Technically, no one would see ECHO_REPLYs coming back from any type of
smurf, no matter the size.  It's just the nature of the beast.

My personal belief is that blocking people who port scan is a silly
thing.  At least, according to federal law, port scanning isn't
illegal.  Your state might have loosely worded statutes that cover it,
but that's another matter.  Also, it's possible to forge every type of
stealth scan known to man, because the scan is really only one packet with
different TCP options set.  No three-way handshake, and therefore no real
proof.  The only scan that shouldn't be possible to spoof (how secure are
you TCP sequence numbers?) is a TCP connect scan.

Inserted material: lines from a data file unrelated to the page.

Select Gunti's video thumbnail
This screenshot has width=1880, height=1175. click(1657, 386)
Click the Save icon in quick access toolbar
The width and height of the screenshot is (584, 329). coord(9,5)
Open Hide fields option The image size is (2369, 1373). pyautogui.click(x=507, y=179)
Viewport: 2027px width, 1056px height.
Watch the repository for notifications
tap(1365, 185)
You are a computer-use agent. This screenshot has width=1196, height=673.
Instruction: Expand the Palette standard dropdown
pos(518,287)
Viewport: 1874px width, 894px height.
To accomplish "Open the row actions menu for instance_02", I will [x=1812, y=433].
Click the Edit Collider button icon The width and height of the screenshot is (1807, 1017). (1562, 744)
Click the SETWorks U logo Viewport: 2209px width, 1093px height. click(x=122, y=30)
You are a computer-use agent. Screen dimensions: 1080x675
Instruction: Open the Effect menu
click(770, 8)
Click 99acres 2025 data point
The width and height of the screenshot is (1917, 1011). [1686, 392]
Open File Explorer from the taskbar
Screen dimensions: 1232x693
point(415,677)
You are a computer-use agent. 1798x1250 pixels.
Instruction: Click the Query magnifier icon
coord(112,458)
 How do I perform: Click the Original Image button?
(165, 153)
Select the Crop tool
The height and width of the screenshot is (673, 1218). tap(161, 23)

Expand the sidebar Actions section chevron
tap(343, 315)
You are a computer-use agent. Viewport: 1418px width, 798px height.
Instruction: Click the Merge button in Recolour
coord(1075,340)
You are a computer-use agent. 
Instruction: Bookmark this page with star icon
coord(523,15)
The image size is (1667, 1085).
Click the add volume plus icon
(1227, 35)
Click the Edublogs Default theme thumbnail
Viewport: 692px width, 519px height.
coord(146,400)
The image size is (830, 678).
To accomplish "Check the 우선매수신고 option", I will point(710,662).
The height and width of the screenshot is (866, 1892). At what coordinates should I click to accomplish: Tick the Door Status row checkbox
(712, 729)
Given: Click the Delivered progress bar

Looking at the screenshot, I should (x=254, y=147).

Of course, this is all moot if you're talking about vulnerability
scanners that just churn through IP space, and in that case, please feel
free to ignore me.

I'm beginning to take a liking to Marcus Ranum's idea of taking these
matters into civil court.  He joked at USENIX that he'd probably make a
killing if he just did referrals to high-paid lawyers for people looking
to take script kiddies and their parents to court.  It's really not that
hard to track these kids down, thanks to their IRC usage.  I had tracked
mosthateD down to his street address before he was raided.  Of course, it
was somewhat personal, and he lived not too far from where I grew
up.  Also, in his case, it's probably worth noting that there probably
wasn't much to get from him or his mother in court, even if she did go out
and buy him another computer the day after he got raided and praised him
for being "so smart" on 20/20.  Smart people don't generally deface web
pages, or get caught.

skript kiddie crackers are only a threat because enough of them haven't
been hit with a sufficiently large physical or monetary lart.

let the larting beging.

__
joseph w. shaw
sr. security specialist
some company that isn't associated with this account